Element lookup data
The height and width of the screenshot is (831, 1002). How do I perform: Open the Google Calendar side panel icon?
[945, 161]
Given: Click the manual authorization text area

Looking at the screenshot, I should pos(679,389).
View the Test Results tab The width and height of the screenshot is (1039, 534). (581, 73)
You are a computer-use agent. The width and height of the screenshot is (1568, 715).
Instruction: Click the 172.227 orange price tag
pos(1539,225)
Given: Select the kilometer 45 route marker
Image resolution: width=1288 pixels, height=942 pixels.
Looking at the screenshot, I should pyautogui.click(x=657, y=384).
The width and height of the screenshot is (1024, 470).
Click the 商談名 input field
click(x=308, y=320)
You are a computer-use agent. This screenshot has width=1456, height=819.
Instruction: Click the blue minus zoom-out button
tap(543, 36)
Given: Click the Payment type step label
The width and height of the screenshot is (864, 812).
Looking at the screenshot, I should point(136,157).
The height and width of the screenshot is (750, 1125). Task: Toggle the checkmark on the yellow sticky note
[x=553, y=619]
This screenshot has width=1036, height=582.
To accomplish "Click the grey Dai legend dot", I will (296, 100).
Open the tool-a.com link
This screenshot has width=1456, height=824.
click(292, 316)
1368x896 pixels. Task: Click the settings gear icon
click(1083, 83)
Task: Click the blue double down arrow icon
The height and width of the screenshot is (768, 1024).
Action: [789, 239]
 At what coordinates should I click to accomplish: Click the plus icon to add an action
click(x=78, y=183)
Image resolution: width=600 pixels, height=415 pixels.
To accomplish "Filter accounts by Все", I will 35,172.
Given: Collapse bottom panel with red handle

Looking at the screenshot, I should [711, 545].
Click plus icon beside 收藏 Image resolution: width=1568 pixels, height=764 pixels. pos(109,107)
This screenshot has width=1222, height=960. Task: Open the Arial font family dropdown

- WHAT IS ASKED -
Count the lines of the data above that contain the string "plus", treating uppercase and lowercase as different. Reply with the number alone.

- EXERCISE RESPONSE -
2